▶ Work item: Copy nothing but the lines from the one containing "Click the cloud sync icon" through the last line of the records, repeated exactly and without pictures.

▶ Data:
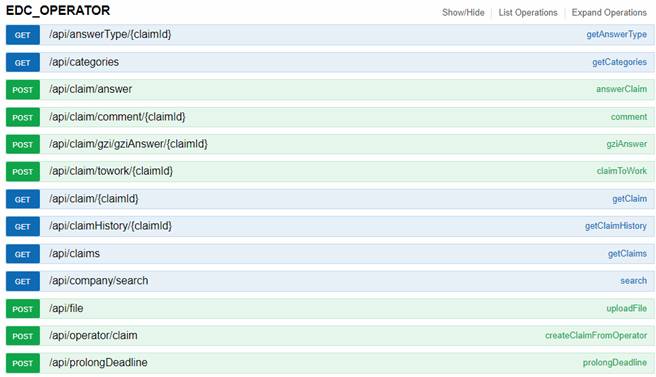Click List Operations for EDC_OPERATOR
The image size is (656, 377).
[x=528, y=13]
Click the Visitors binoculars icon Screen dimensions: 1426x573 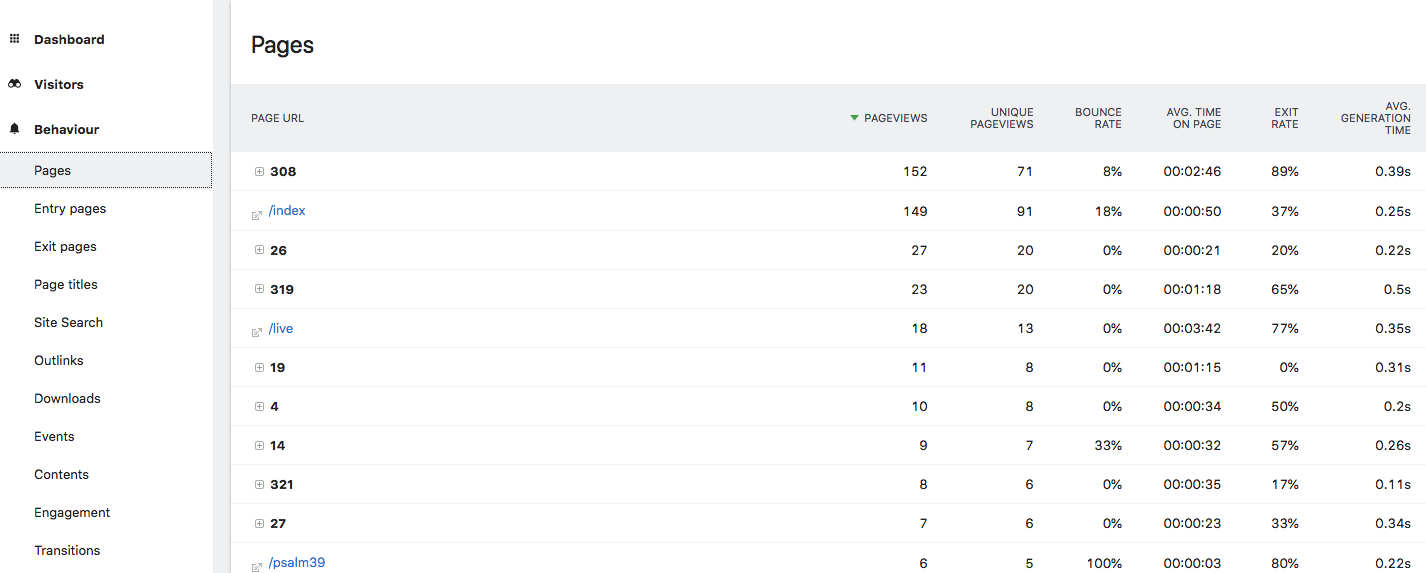(14, 84)
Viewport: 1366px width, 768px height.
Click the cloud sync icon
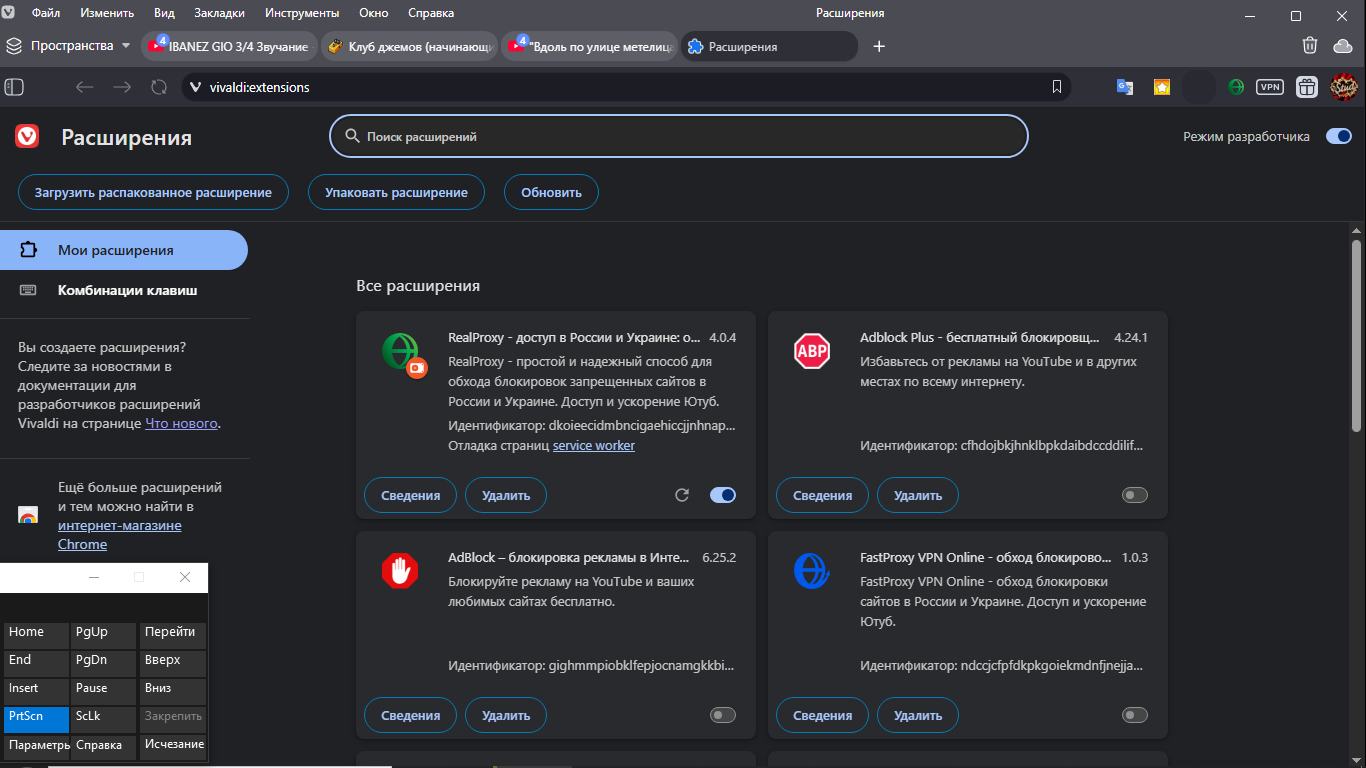tap(1342, 46)
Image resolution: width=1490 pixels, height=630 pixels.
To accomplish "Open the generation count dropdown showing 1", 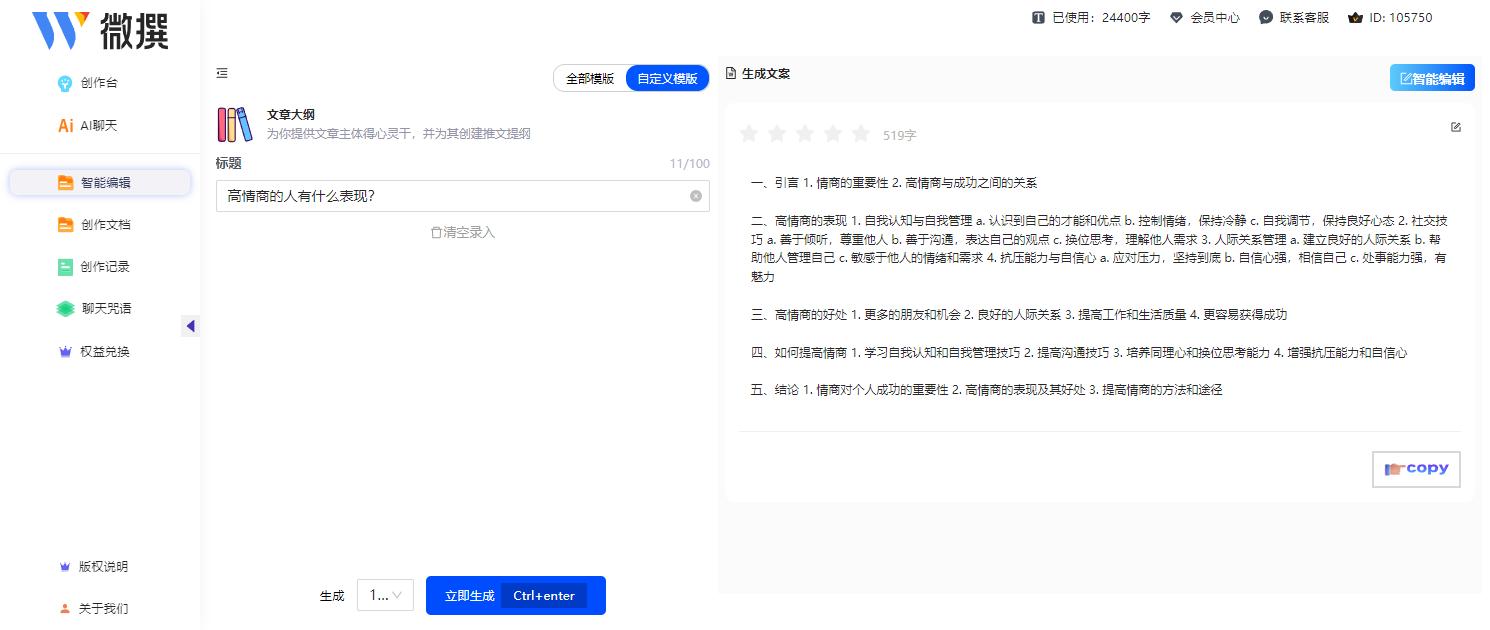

▶ Finished exercise:
Click the cloud sync icon
tap(1342, 46)
Image resolution: width=1490 pixels, height=630 pixels.
To accomplish "Open the generation count dropdown showing 1", 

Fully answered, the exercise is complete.